Retrieving comments using python libclang

Question 1

To do this you need to get the tokens, not the cursors. If I run this script on the file above:

import sys
import clang.cindex

def srcrangestr(x):
    return '%s:%d:%d - %s:%d:%d' % (x.start.file, x.start.line, x.start.column, x.end.file, x.end.line, x.end.column)

def main():
    index = clang.cindex.Index.create()
    tu = index.parse(sys.argv[1], args=['-x', 'c++'])

    for x in tu.cursor.get_tokens():
        print x.kind
        print "  " + srcrangestr(x.extent)
        print "  '" + str(x.spelling) + "'"

if __name__ == '__main__':
    main()

I get the following:

TokenKind.PUNCTUATION
  test2.h:1:1 - test2.h:1:2
  '#'
TokenKind.IDENTIFIER
  test2.h:1:2 - test2.h:1:8
  'ifndef'
TokenKind.IDENTIFIER
  test2.h:1:9 - test2.h:1:21
  '__HEADER_FOO'
TokenKind.PUNCTUATION
  test2.h:2:1 - test2.h:2:2
  '#'
TokenKind.IDENTIFIER
  test2.h:2:2 - test2.h:2:8
  'define'
TokenKind.IDENTIFIER
  test2.h:2:9 - test2.h:2:21
  '__HEADER_FOO'
TokenKind.COMMENT
  test2.h:4:1 - test2.h:4:11
  '//+reflect'
TokenKind.KEYWORD
  test2.h:5:1 - test2.h:5:6
  'class'
TokenKind.IDENTIFIER
  test2.h:5:7 - test2.h:5:10
  'Foo'
TokenKind.PUNCTUATION
  test2.h:6:1 - test2.h:6:2
  '{'
TokenKind.KEYWORD
  test2.h:7:5 - test2.h:7:11
  'public'
TokenKind.PUNCTUATION
  test2.h:7:11 - test2.h:7:12
  ':'
TokenKind.KEYWORD
  test2.h:8:5 - test2.h:8:12
  'private'
TokenKind.PUNCTUATION
  test2.h:8:12 - test2.h:8:13
  ':'
TokenKind.KEYWORD
  test2.h:9:9 - test2.h:9:12
  'int'
TokenKind.IDENTIFIER
  test2.h:9:13 - test2.h:9:18
  'm_int'
TokenKind.PUNCTUATION
  test2.h:9:18 - test2.h:9:19
  ';'
TokenKind.COMMENT
  test2.h:9:20 - test2.h:9:30
  '//+reflect'
TokenKind.PUNCTUATION
  test2.h:10:1 - test2.h:10:2
  '}'
TokenKind.PUNCTUATION
  test2.h:10:2 - test2.h:10:3
  ';'
TokenKind.PUNCTUATION
  test2.h:12:1 - test2.h:12:2
  '#'
TokenKind.IDENTIFIER
  test2.h:12:2 - test2.h:12:7
  'endif'

Which should be enough for me to work with.

Question 2

You need to modify the cindex.py script and expose the following function.

class Cursor(Structure):
   def getRawComment(self):
    return conf.lib.clang_Cursor_getRawCommentText(self)

also add this to the correct spot in cindex.py

("clang_Cursor_getRawCommentText",
 [Cursor],
 _CXString,
 _CXString.from_result),

I had to make my comments using

 /*!
  * +reflect
  */

though

Question 3

Yes, all comments are removed by the preprocessor.

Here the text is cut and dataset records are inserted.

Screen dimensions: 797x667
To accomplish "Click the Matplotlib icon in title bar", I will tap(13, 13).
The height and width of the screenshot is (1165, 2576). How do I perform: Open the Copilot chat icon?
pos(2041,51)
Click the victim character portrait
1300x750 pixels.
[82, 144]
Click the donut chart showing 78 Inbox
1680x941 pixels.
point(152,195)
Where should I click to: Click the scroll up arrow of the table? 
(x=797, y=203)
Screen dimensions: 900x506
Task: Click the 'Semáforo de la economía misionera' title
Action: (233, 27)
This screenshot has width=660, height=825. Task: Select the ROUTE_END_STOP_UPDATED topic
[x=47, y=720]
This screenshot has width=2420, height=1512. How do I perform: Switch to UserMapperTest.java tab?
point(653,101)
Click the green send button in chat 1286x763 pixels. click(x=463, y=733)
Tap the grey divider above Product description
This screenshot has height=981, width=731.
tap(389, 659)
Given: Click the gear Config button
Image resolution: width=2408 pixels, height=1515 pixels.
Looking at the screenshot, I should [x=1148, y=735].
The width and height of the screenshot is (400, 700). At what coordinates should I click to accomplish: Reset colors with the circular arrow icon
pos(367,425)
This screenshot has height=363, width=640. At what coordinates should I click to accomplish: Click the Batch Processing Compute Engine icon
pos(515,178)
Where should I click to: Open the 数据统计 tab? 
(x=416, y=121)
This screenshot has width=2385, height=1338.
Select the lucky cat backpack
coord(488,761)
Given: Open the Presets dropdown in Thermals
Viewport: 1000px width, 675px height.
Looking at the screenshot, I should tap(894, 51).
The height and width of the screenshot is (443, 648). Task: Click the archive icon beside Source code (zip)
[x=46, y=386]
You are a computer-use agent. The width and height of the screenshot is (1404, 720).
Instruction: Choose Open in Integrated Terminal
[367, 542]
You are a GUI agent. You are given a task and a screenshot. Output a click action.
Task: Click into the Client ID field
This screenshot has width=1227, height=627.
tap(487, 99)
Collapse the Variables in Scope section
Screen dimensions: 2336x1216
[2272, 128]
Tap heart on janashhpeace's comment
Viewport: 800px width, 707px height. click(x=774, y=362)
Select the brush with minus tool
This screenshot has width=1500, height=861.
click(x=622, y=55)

You can see that by doing clang -E mycode.c > mycode.i, which will give you a mycode.i file with all the preprocessing, but no comments.

You may be able to do something using a #pragma or something that isn't stripped and is ignored by the compiler.